Tuesday, November 29, 2011

Bolivia Diaries: Day 13, Part 1 - Industrial Ag in Santa Cruz, Bolivia

This diary is part of a series describing my trip to Bolivia to study food sovereignty, agroecology, and climate change. Our thirteenth day, we traveled around the agricultural area of Santa Cruz with Productividad Biosfera Medio Ambiente (PROBIOMA). There, we saw a little responsible soy production and lots of irresponsible soy production.

This is a diary that I have been both anticipating and dreading, because I swore that when I wrote it, I would commit to giving up sugar for a month, with minimal cheating by substituting honey and maple syrup. You'll see why as you take a look at Santa Cruz's industrial agriculture below.

Our trip through the industrial ag region of Santa Cruz was depressing. We weren't able to visit any large soybean producers or any other large scale producers either for that matter.
For our look at "irresponsible" production, we had to be content with what we could see from the bus window, and what our guides from PROBIOMA told us. I picked up a book on soy production in Bolivia, so at some point in the future I will write up what I learn in that book.

Santa Cruz was not very well populated until a push for colonization of Bolivia's eastern lowlands began after the 1952 revolution.
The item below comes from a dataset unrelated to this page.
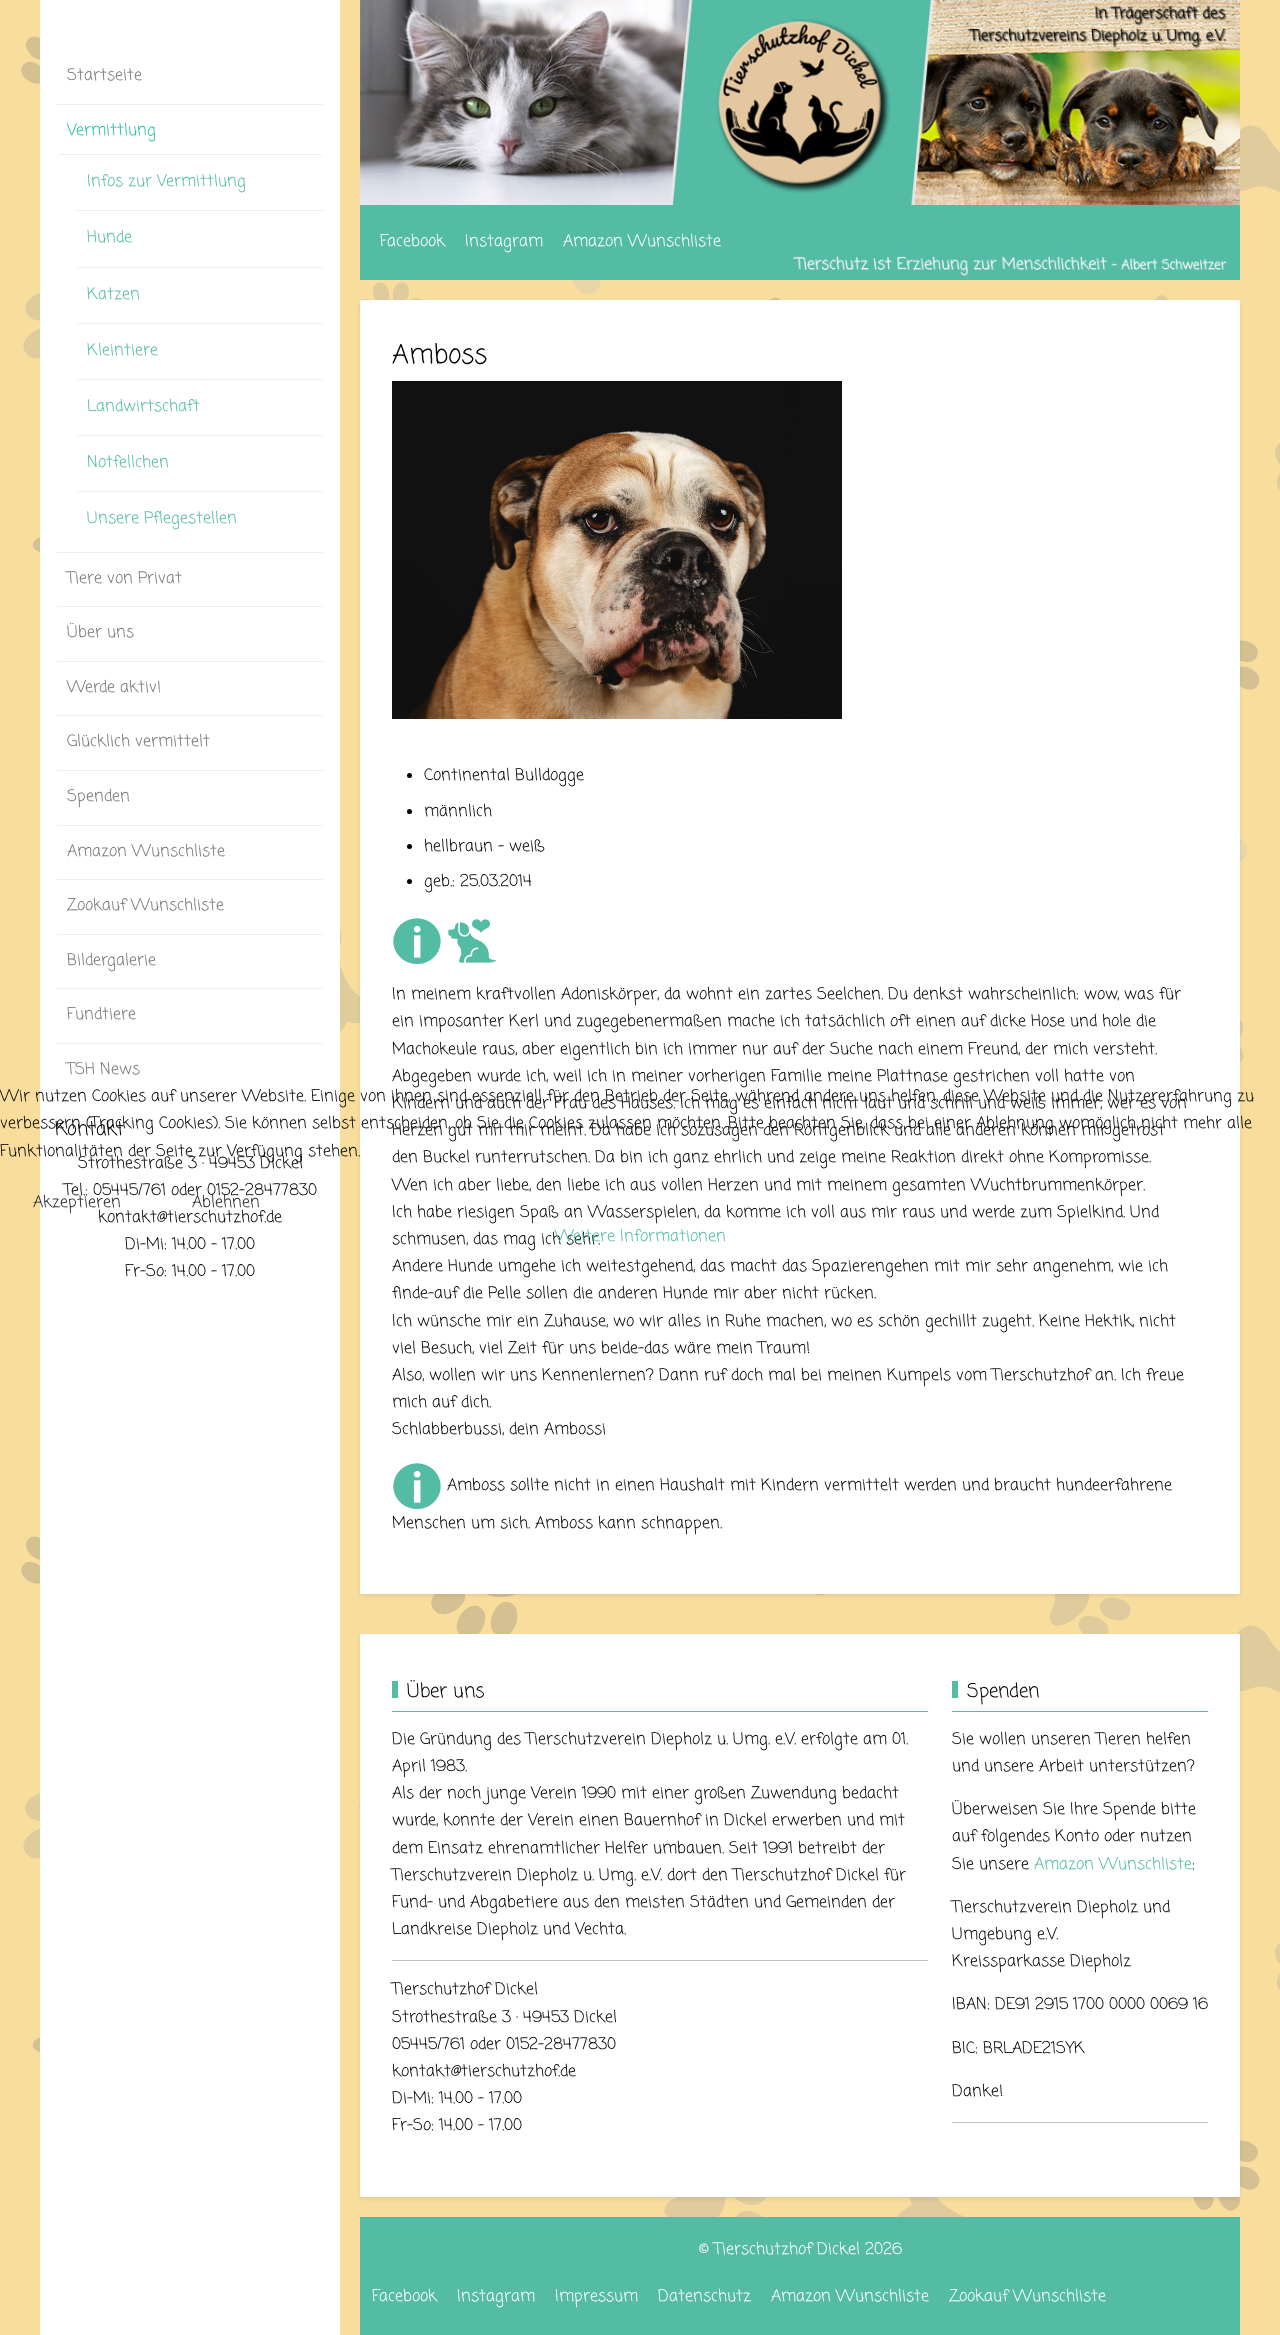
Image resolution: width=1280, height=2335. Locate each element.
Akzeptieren (77, 1203)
The wealthy and well-connected got huge landholdings here, but many peasants came from the highlands hoping to get some land here too. The majority of people here moved here from somewhere else, or else their families did before they were born.

In Santa Cruz, a "smallholder" is one with 20 hectares of less. The average landholding of a large producer around here is something like 16,000 hectares (nearly 40,000 acres). There was a successful referendum that limited landholdings to 5000 hectares, but it was not retroactive. Also notable: 70% of land in Santa Cruz does not have a legal title.

We often saw enormous mounds, which are anthills large enough that you could comfortably sit on them, were it not for the ants. Ants like open spaces and poor soils, which is what there is a lot of here in this area that used to be forest. The ant hills are a sign of soil degradation.

This area is almost entirely deforested.

Hello, monoculture

As we drove, we saw fields and fields of monocultures on both sides of the road, interrupted now and again by billboards or shops for agrochemicals, processing plants, and a house or tree or two here and there. It was terribly dusty and every vehicle would kick up enormous clouds of dirt. Here's a shot I took of one of the processing plants we passed - a soy processing plant, I believe:

Processing plant

Honestly, what made an impression on me even more than soy was sugar. Soy is something I avoid when possible. Even most of the animal products I consume come from animals that did not eat soy, although it's very possible that the cows that make the organic milk I drink get some soy in addition to the grass they eat. But sugar, on the other hand... oh man do I eat sugar. And now that there are genetically engineered beets on the market, the sugar I eat is cane sugar.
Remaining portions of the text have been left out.